One would think, though, that with so many tourists there would be a more centrally coordinated tourism industry in Yunnan. (I guess this applies to China as a whole, but I’ve noticed this infinitely more in Yunnan.) If there was one, I never managed to discover it. My time in Yunnan had been riddled with haggling with van drivers over the cost of getting from Point A to Point B, hidden extra fees at random checkpoints at sightseeing locations, and other not-exactly-above-board procedures.

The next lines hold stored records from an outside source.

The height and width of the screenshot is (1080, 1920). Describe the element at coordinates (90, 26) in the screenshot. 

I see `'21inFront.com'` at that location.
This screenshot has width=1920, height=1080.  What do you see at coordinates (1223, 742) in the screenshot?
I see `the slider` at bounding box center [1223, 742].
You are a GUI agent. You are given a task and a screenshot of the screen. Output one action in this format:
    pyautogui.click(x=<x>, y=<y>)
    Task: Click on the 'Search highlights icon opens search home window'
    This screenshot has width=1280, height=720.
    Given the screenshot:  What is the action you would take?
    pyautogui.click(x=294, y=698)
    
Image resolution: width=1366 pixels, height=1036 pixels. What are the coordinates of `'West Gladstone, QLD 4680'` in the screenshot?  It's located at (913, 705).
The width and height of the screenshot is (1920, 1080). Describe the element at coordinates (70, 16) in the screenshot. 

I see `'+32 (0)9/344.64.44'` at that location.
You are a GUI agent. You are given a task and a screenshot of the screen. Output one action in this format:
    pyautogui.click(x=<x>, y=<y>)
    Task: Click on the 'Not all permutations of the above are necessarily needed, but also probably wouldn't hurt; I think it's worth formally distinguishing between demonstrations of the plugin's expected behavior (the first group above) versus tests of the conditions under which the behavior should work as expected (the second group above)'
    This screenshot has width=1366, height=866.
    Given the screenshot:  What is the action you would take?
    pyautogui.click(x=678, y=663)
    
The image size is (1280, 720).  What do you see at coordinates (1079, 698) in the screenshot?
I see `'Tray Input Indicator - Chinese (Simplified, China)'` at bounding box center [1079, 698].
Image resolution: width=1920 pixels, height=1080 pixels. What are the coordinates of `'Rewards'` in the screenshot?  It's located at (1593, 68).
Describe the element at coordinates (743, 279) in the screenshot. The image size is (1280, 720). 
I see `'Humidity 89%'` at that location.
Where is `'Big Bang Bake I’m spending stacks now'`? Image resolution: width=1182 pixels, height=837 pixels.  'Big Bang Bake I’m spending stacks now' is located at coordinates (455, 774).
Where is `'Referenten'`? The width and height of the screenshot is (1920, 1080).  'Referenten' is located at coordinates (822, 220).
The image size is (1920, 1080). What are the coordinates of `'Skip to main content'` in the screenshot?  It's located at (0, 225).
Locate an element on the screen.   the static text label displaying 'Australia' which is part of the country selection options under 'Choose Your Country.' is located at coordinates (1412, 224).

When I went to the Tiger Leaping Gorge, I experienced all of these and more. After I got dropped off by a bus at the gorge’s entrance, I was immediately approached by two people who offered to take me to the middle section of the gorge, where there were hiking trails and guesthouses to stay overnight in. These private vans provided the only way to get anywhere in the gorge, and of course there was no standard price, so I had to bargain my way to a fair price.
Once I reached the trail, I was charged for using it as it was apparently privately maintained by a family who resided in the gorge. When I had hiked down the trail, I was charged yet again for using the returning portion of the trail–which was allegedly maintained by a different family!
The bus I took to leave Tiger Leaping Gorge was also fairly sketchy, and I was overcharged by 5RMB. But by that point I was so glad to be off that cramped, sweaty, smoky, fly-infested bus that I didn’t care.
The lesson I took away from my time at Tiger Leaping Gorge: traveling in China is generally cheap, but shoestring budgets will be hard to follow. So many make their living using not-exactly-above-board methods.